The background to the rivalry is fascinating. Canada has won every world championship since the inaugural game in 1990, pinning back the ears of the Americans each time. The United States has returned the favor just once when it really mattered, in the 1998 gold-medal game in Nagano, Japan, the debut of women's hockey at the Olympics.

But in exhibition play this season, the U.S. women beat the Canadian squad eight consecutive times and went through the rest of the competition with ease, compiling a 23-0 record.

But the Americans dismiss those numbers.

"There were a couple of cupcakes on that tour," said coach Ben Smith.

Said Granato: "It doesn't mean anything. Once the Olympics start, that record doesn't win us anything."

The 20-player squad has 14 veterans of the 1998 squad, including goaltenders Sara DeCosta and Sarah Tueting.

They have the firepower. Jenny Potter centers a line of Karyn Bye and Katie King that scored 77 goals during the exhibition tour. One goal back is the line of Granato, the team's leading scorer with 35 goals and 28 assists, and two rookies, Krissy Wendell and Natalie Darwitz, who watched the gold-medal game on television at age 14 and knew at that moment where she wanted to be in 2002.

Veteran Tricia Dunn teams with Olympic first-timers Julie Chu and Andrea Kilbourne on the third line, and the fourth line consists of 1998 teammates Chris Bailey, Laurie Baker and Shelley Looney.

The team is tight.

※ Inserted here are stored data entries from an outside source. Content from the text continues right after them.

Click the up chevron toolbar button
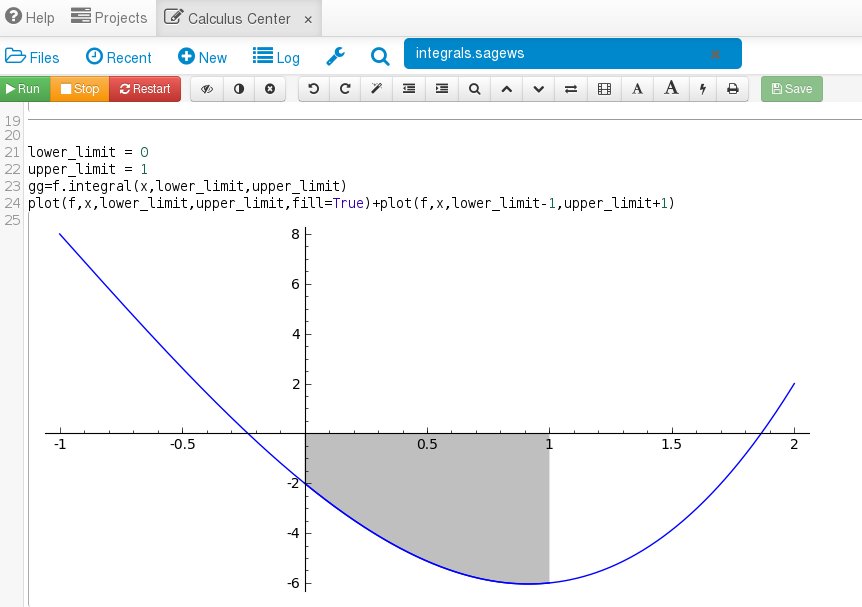 pos(506,89)

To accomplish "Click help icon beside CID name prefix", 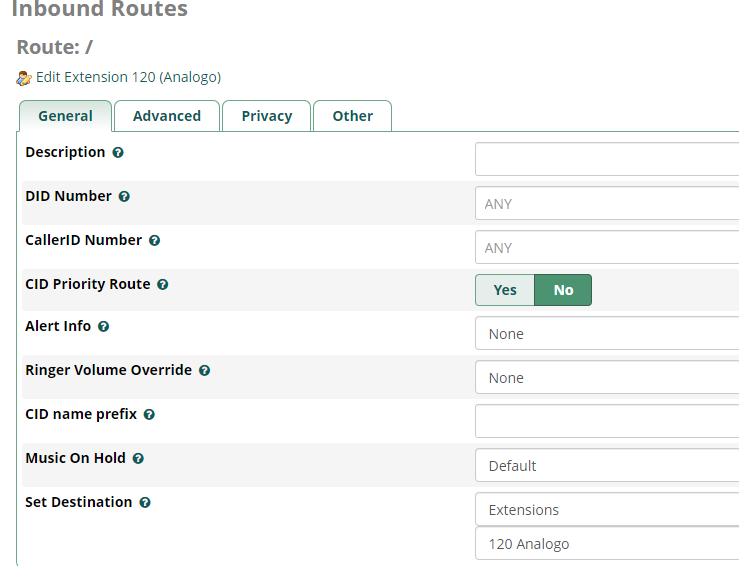I will [x=150, y=415].
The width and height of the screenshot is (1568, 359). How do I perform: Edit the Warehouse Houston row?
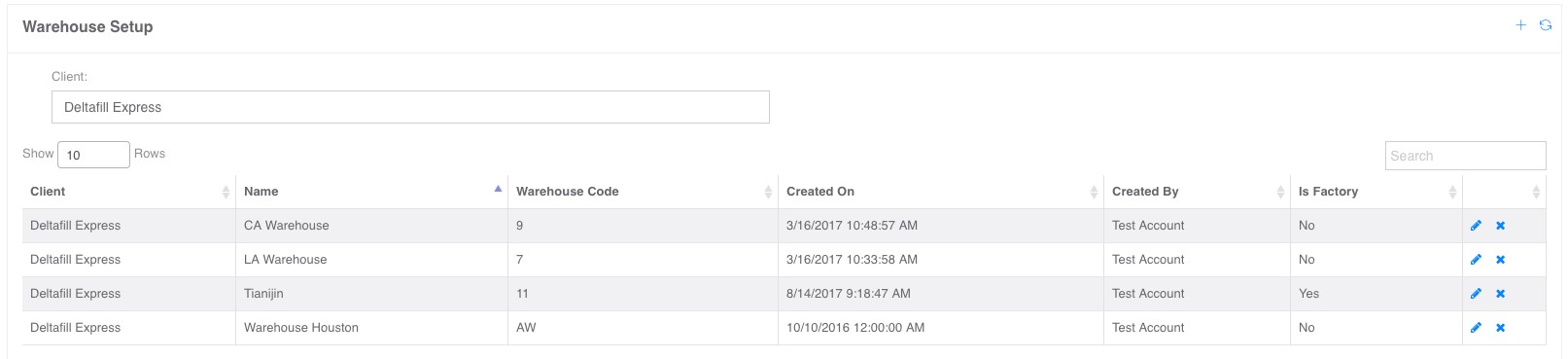click(1476, 328)
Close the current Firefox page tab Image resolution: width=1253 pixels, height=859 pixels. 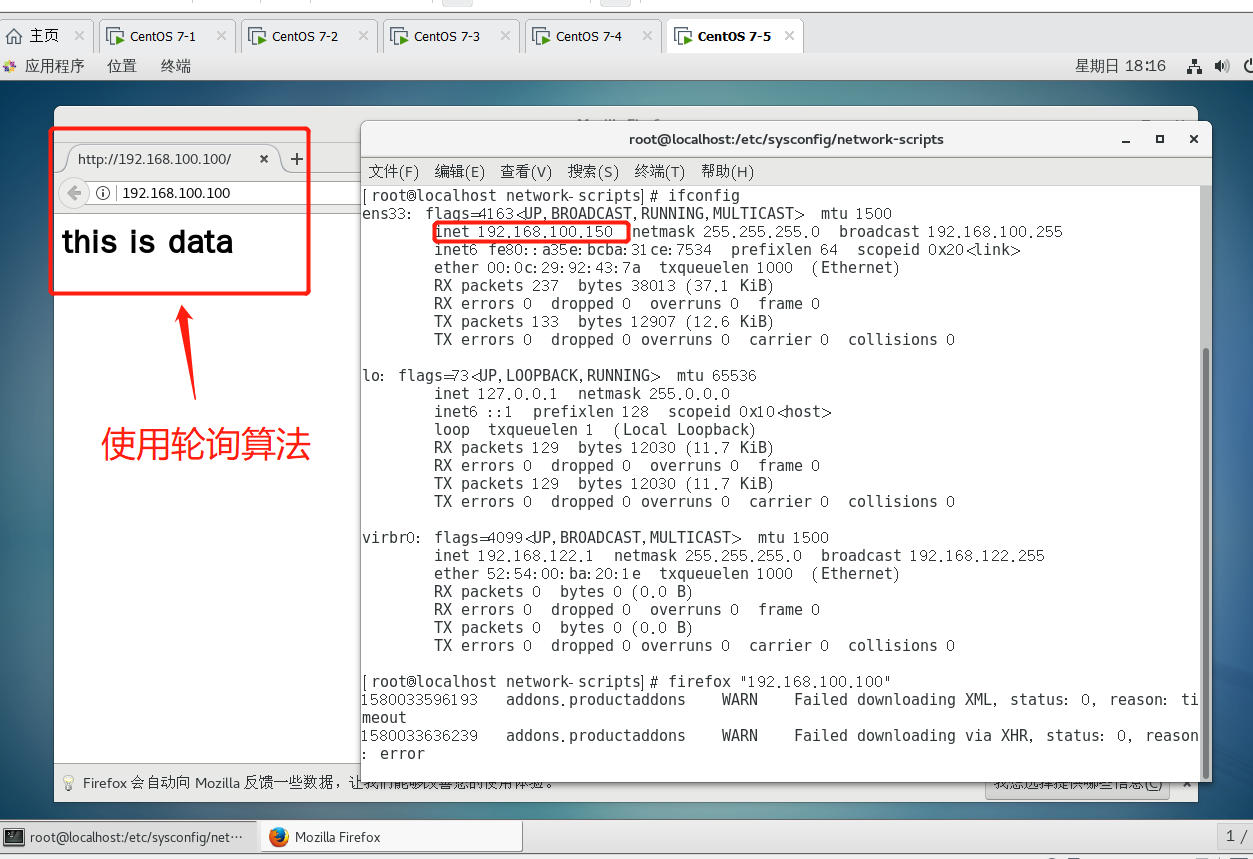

The players live together six months each year, watched the Super Bowl together, even burned their own CDs for the locker room, two songs for each player. And the veterans have schooled the rookies on the magic of 1998.

"I don't really know if anything will match that," Bye said. "I was one of 20 pioneers to go through it. It was a special time and a special moment. But I obviously hope these Olympics will add more memories."

Canada returns 11 of its silver-medal players, led by top scorer Caroline Ouellette, Hayley Wickenheiser and Jennifer Botterill.

The team has six players - Botterill, Dana Antal, Isabelle Chartrand, Becky Kellar, Tammy Lee Shewchuk and Vicky Sunohara - who have played or are still playing U.S. college hockey.

"I like the position we're in," said team captain Cassie Campbell. "We're not the defending Olympic champion, and, for the first time since I've been on this team, we don't feel any pressure."

China, Finland and Russia are the teams most expect to play for the bronze.

The Chinese team, which finished fourth in Nagano, runs on defense. Guo Hong is the Great Wall in net; as she goes, so goes the team's fortunes. Veteran forward Liu Hongmei is the leading scorer.

Finland took the bronze in 1998, but is still smarting from finishing out of the medals at the 2001 world championships, the first time that happened. The team is led by two Nagano veterans and the squad's top scorers, forwards Karoliina Rantamaki and Marja-Helena Palvila.

Russia made a statement when it took the bronze away from Finland at the world championships. The team takes its cues from forward Ekaterina Pashkevitch, who coached at MIT after moving to the United States from her homeland.

The American squad may play like a machine, but the women are real. Potter gave birth to a son last year, and had to play her way back into form, leading her to joke, "If NHL players took off for pregnancy, I don't think they could make it back."

Darwitz, 18, missed her prom and homecoming and "lives in two different worlds. My friends are talking about a party last Saturday night, and I'm talking about playing Canada."

Tara Mounsey, the top-scoring defender from the 1998 team, has had five knee surgeries, including one to rebuild the anterior cruciate ligament and one to repair the medial collateral ligament two years ago. She came back from rehabilitation just in time to make the team.

"There were times when I was close [to quitting], because the progress was extremely slow," Mounsey told the Concord Monitor, her hometown newspaper in New Hampshire. "It was so frustrating at times. But I have a great team and great friends on the team that kept things in perspective for me. And now here I am, going to the Olympics for the second time. Thank God I stuck it out."